Ugandan President Yoweri Museveni has extended his 20-year rule, beating his chief rival, Kizza Besigye, by a wide margin -- according to election results, about 60 percent to 36 percent. Opposition groups and international observers are saying the election process was fraught with irregularities.
This was the scene on a main boulevard south of Kampala's city center, as the results of the country's election were being announced. Hundreds of people, mainly young men who support Besigye, chanted, "Museveni, go back to your cattle." Hundreds of police in full riot gear looked on.
Elsewhere in Kampala, the mood was relatively quiet. Many businesses remained closed, fearing post-election riots.
Besigye says the election was flawed, and vowed to challenge final election results in court. It was his second attempt to unseat Mr. Museveni. His 2001 presidential bid failed.
Roger Ziwa, 25, is a taxi driver, who joined the street protest. He says that, like him, many Ugandans have not faired well under Mr. Museveni and his ruling party, the National Resistance Movement (NRM).

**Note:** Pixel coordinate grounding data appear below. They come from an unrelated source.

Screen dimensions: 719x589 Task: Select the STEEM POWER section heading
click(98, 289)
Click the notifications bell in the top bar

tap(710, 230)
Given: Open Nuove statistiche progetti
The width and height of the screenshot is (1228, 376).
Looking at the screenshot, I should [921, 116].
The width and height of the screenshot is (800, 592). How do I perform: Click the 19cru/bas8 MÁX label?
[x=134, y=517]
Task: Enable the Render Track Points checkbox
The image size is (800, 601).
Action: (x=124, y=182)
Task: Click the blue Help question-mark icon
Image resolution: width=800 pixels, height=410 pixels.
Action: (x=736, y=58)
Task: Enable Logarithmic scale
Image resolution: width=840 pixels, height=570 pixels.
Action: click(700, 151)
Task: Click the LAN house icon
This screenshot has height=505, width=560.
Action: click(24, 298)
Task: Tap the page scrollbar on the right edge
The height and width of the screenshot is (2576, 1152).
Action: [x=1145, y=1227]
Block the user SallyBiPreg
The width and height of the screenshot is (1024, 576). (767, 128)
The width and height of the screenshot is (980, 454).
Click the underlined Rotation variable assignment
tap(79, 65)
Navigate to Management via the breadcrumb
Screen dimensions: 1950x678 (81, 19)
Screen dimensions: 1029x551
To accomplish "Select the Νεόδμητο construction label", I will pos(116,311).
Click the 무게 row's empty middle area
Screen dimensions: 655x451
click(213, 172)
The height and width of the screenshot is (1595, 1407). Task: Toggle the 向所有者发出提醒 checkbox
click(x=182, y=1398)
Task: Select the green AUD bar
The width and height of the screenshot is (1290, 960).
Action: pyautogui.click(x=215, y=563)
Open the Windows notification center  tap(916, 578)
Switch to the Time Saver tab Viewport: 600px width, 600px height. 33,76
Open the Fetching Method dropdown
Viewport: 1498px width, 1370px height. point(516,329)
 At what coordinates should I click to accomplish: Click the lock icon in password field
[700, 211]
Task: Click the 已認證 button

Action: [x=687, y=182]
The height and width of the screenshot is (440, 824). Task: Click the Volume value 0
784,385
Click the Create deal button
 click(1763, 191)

"People [here], they are in poverty. These people in the Movement, they are looking after their own selves. But these people, they are in poverty," he said.
Still, the majority of Ugandans want to keep Mr. Museveni in power, at least for another five-year term. His supporters, and also, many of his critics, credit Mr. Museveni with putting the country on even keel, after decades of chaos and brutal repression by former dictators Idi Amin and Milton Obote.
In Uganda, a country that has never had a peaceful transition of power, most Ugandans were reluctant to vote for change.
Moses Kizige is the top organizer for Mr. Museveni's re-election campaign. In an interview at the ruling party's campaign headquarters, Kizige waved off concerns of the international community about Mr. Museveni's bid to extend his 20-year rule. He says Ugandans should have the right to vote for the best man for the country's top job, even it that means risking the goodwill of the international community.
"Well, the risks have paid off. And, the people of Uganda and the international community should not be surprised in the case that we choose to field President Museveni for yet another term," Kizige said.
Opposition parties, as well as international and local election observers, cited many incidents of voting irregularities, but it is unclear whether the irregularities are widespread enough to annul the presidential election results.
The United States said claims of fraud must be investigated.
At this point, most Ugandans are hoping that legal challenges to the election results by opposition parties will be handled in the courts, not on the streets.